**What is being asked**: Report every line in the records below that holds the word "slide".

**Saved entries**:
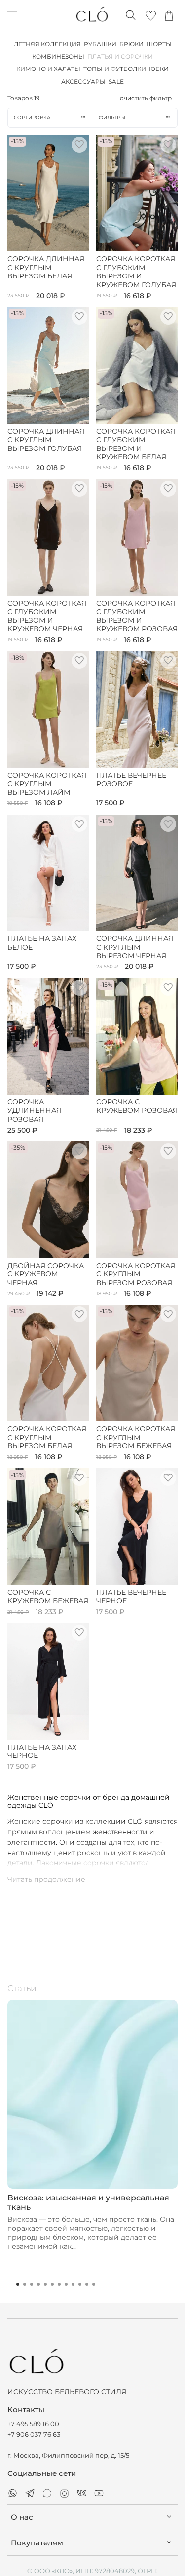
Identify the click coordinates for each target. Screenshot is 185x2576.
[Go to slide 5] (45, 2284)
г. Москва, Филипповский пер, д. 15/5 (68, 2455)
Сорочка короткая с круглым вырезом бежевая (135, 1437)
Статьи (22, 1988)
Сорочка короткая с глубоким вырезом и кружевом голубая (136, 272)
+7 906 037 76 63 (33, 2434)
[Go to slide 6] (52, 2284)
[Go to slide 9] (73, 2284)
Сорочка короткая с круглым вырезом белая (46, 1437)
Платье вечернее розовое (131, 780)
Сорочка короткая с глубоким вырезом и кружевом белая (135, 444)
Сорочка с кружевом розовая (137, 1106)
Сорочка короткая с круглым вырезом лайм (46, 784)
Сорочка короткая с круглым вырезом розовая (135, 1274)
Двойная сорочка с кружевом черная (45, 1274)
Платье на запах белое (41, 943)
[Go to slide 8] (66, 2284)
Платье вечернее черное (131, 1597)
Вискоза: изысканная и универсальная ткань (88, 2202)
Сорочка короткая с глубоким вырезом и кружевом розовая (137, 616)
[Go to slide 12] (93, 2284)
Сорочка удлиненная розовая (34, 1111)
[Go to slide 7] (59, 2284)
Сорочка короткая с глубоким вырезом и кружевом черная (46, 616)
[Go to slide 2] (24, 2284)
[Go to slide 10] (79, 2284)
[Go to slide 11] (86, 2284)
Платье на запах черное (41, 1751)
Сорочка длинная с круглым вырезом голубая (45, 440)
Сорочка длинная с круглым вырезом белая (45, 267)
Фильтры (112, 117)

**Output for this exercise**:
[Go to slide 5] (45, 2284)
[Go to slide 6] (52, 2284)
[Go to slide 9] (73, 2284)
[Go to slide 8] (66, 2284)
[Go to slide 12] (93, 2284)
[Go to slide 7] (59, 2284)
[Go to slide 2] (24, 2284)
[Go to slide 10] (79, 2284)
[Go to slide 11] (86, 2284)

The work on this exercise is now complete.